Exactly as written, please set down all of the entries again, with no pictures.

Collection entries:
Content starts
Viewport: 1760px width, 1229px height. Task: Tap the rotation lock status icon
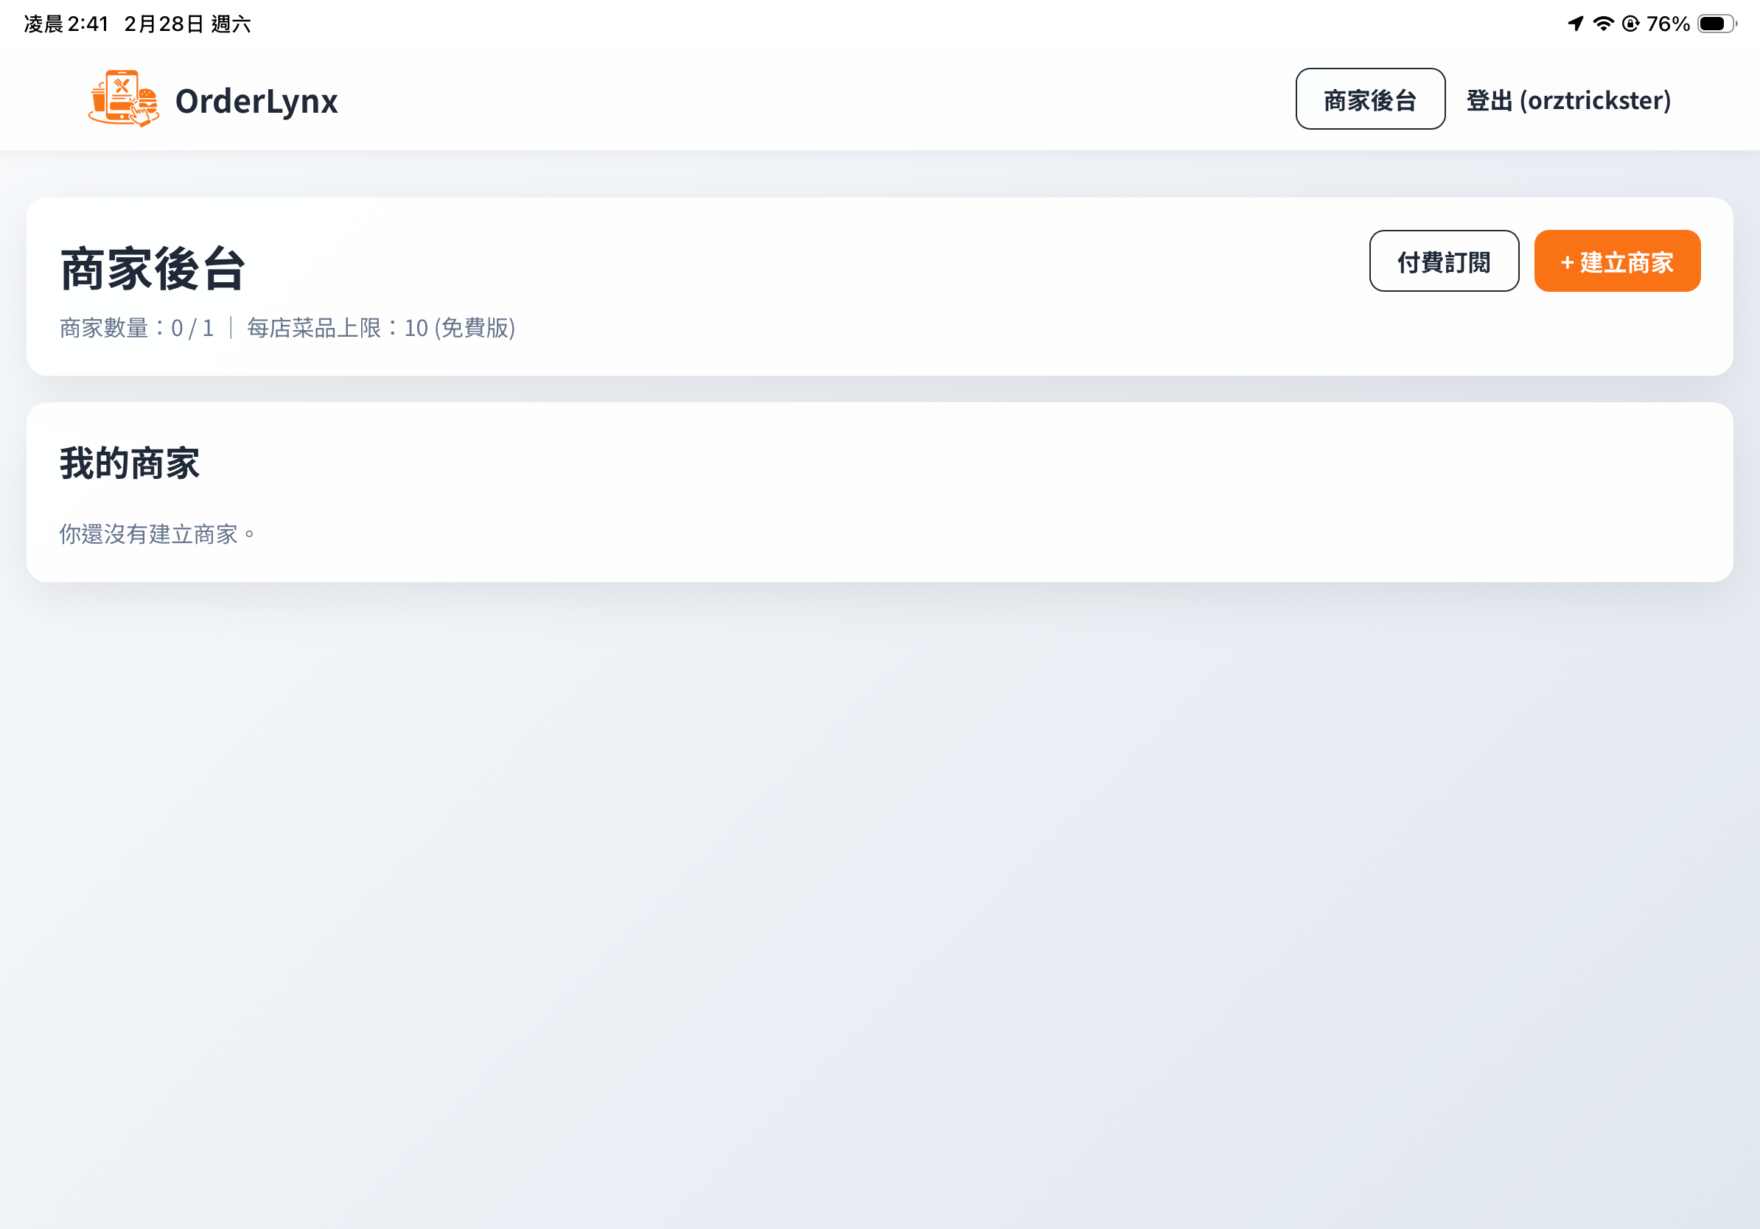1630,24
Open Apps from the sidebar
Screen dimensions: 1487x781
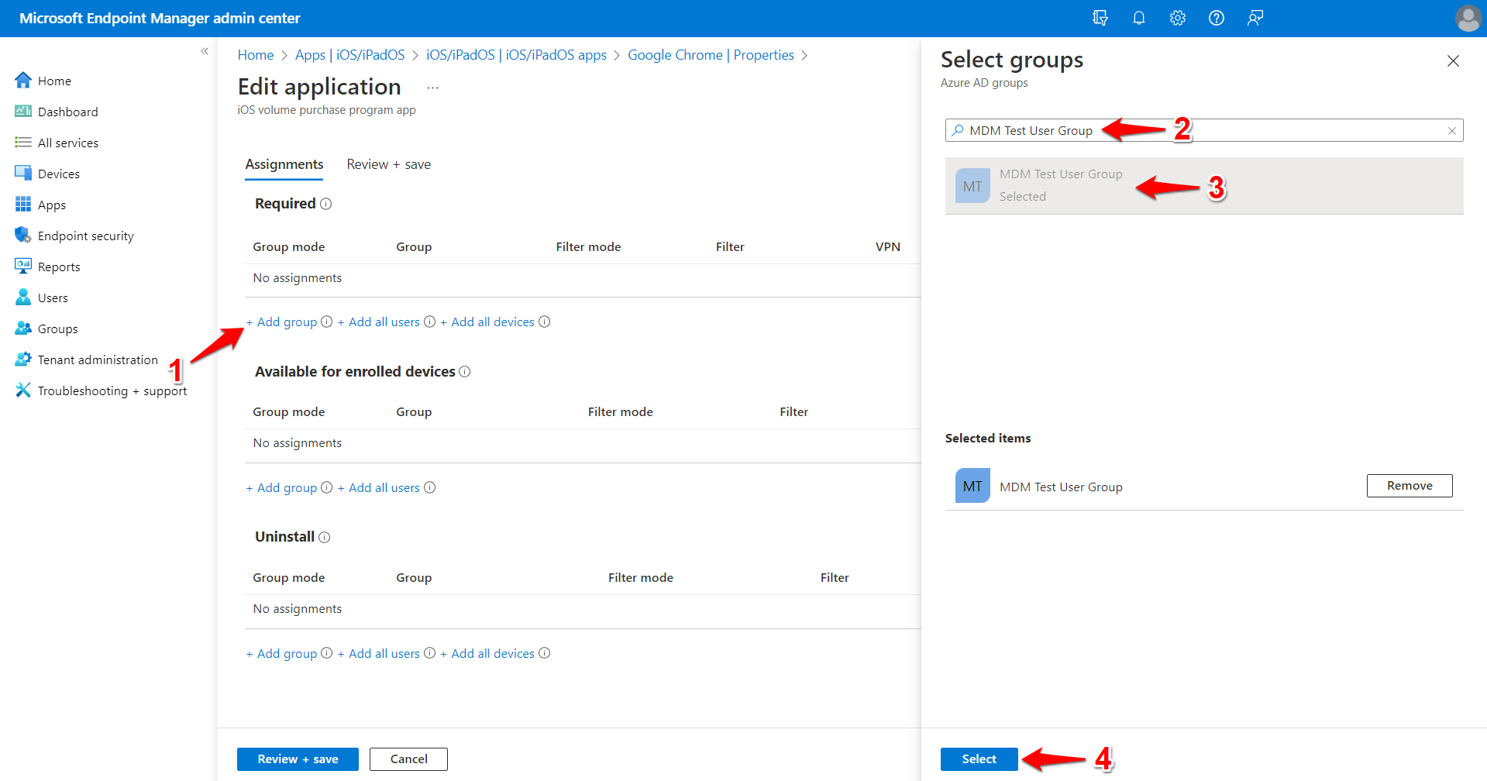50,204
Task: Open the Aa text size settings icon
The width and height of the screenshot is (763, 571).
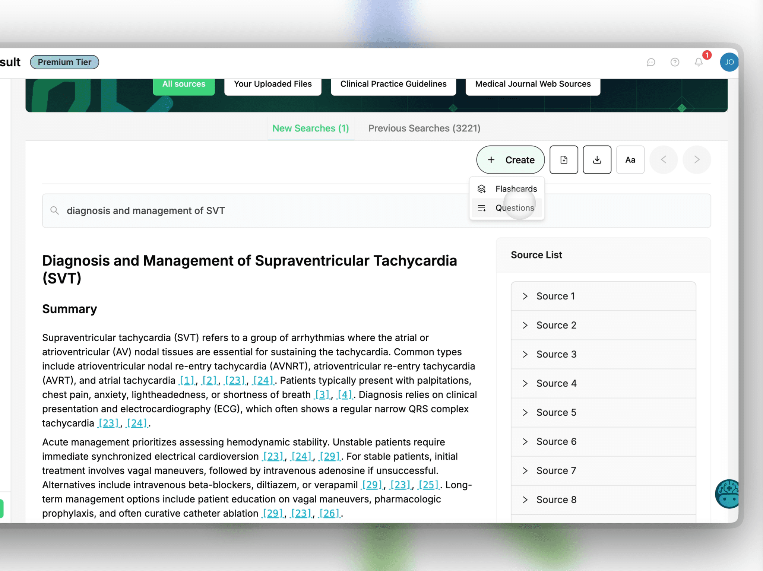Action: (x=630, y=160)
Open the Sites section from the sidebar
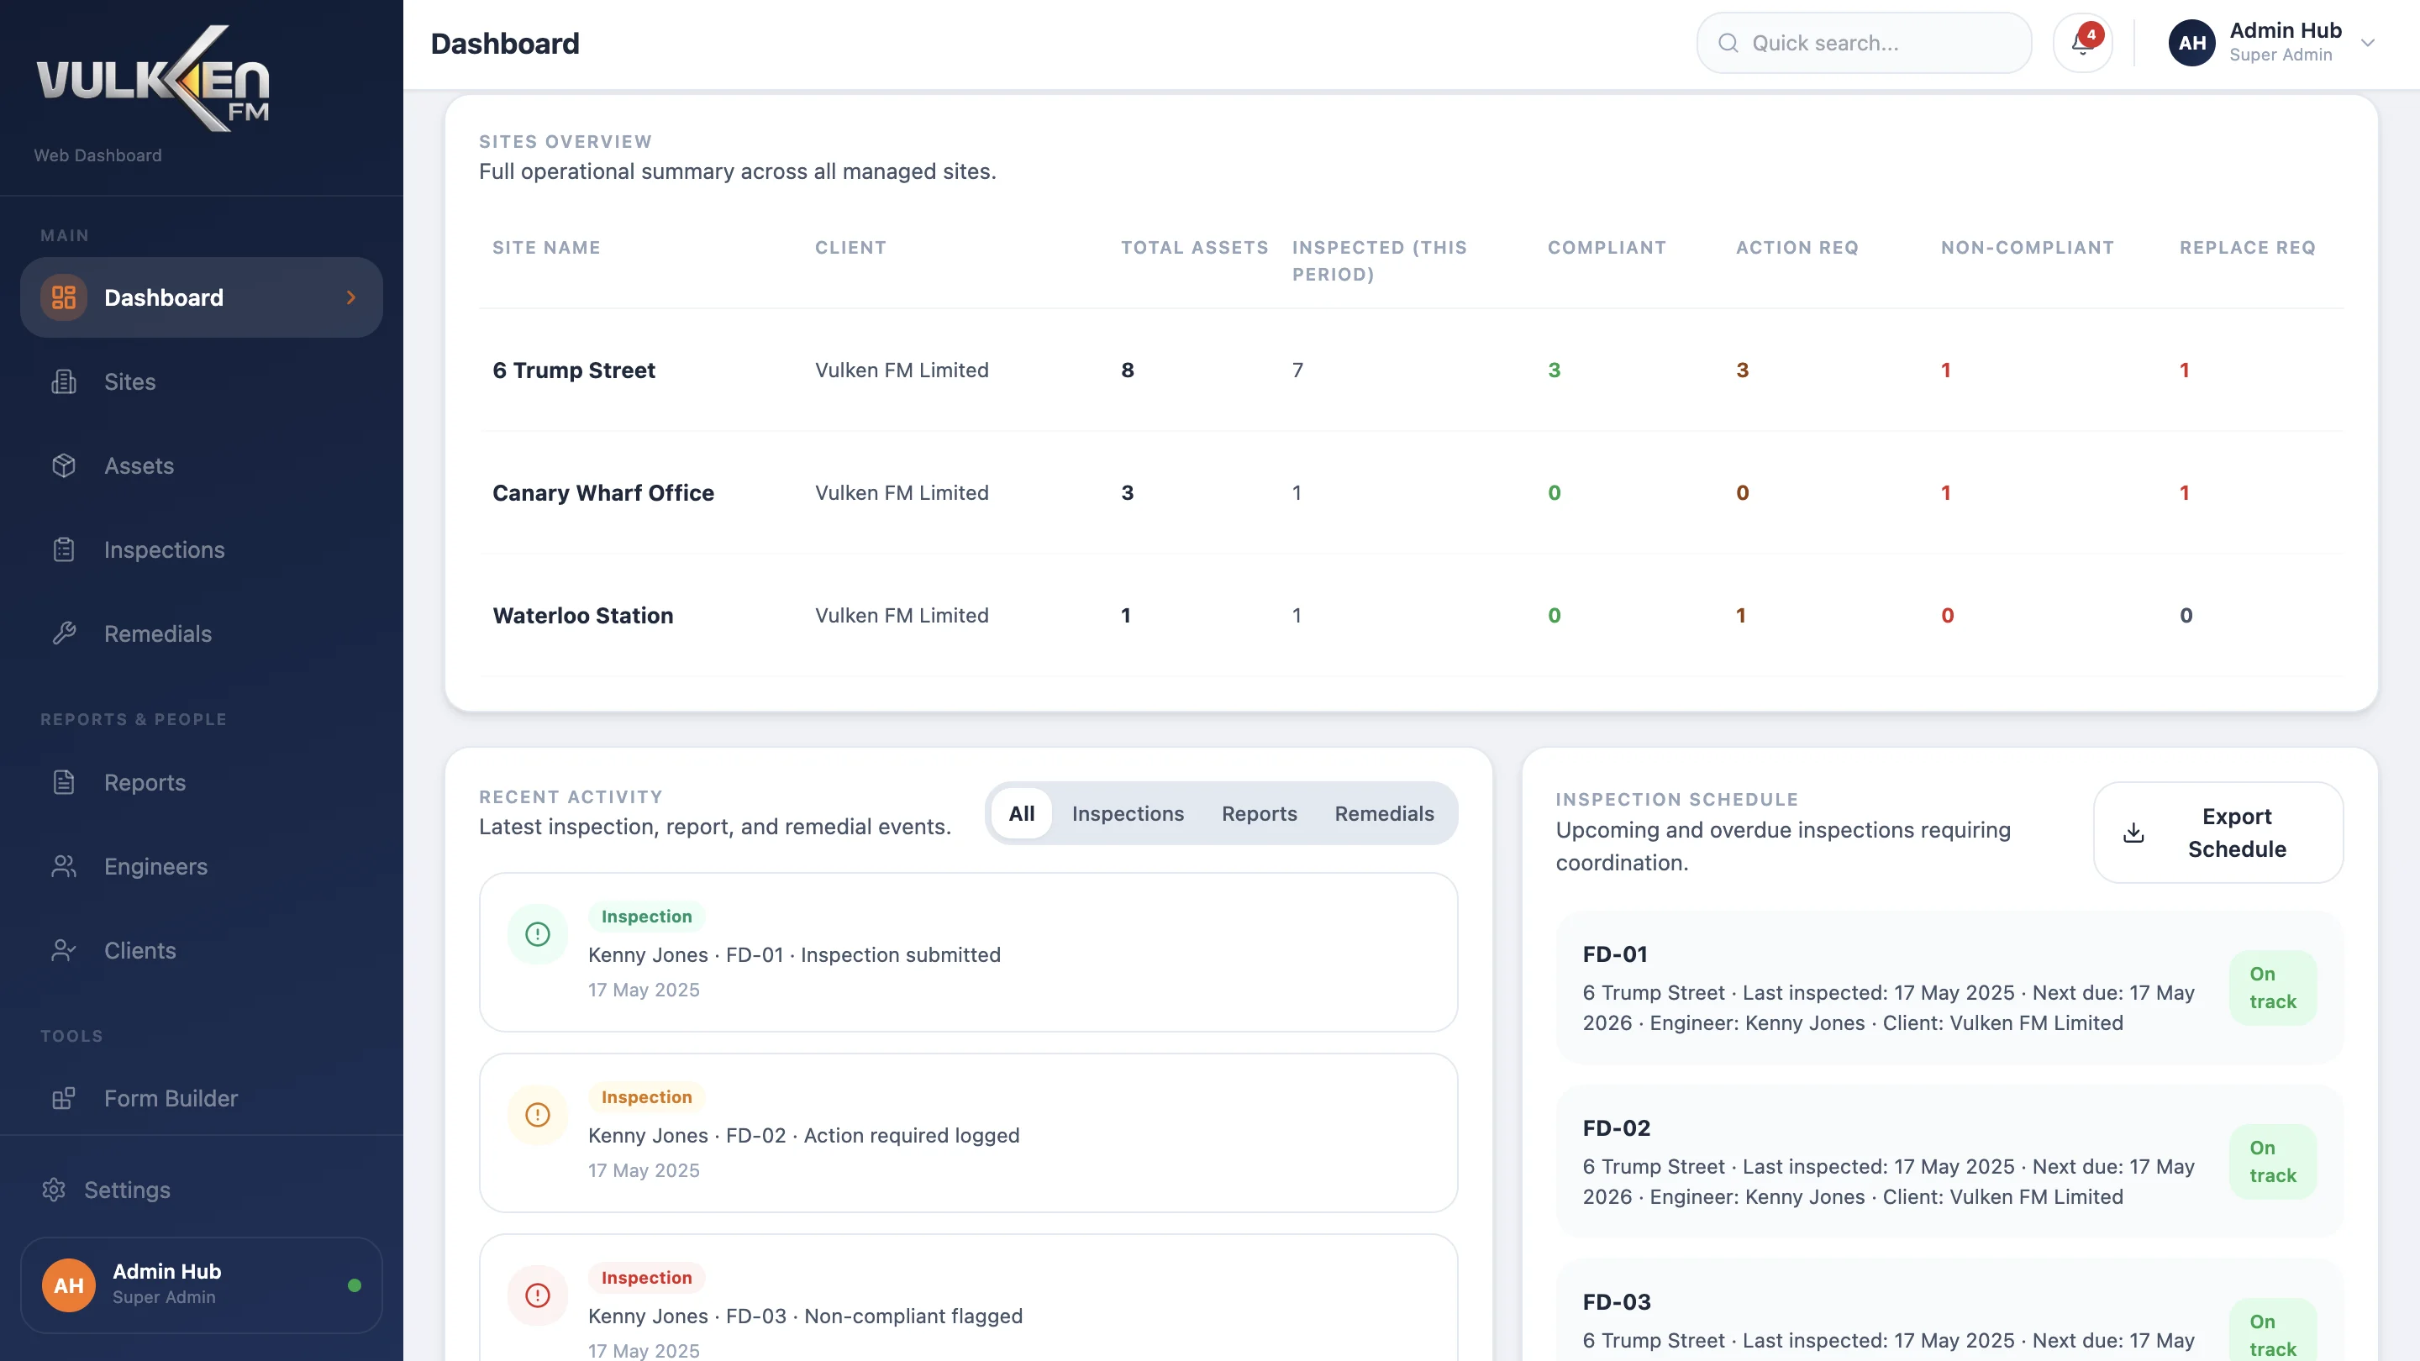 tap(129, 381)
Content ends
*Solution below*:
Viewport: 1760px width, 1229px height. Task: Tap the rotation lock status icon
1630,24
Open Apps from the sidebar
Screen dimensions: 1487x781
50,204
Task: Open the Aa text size settings icon
The width and height of the screenshot is (763, 571).
Action: (x=630, y=160)
Open the Sites section from the sidebar
 tap(129, 381)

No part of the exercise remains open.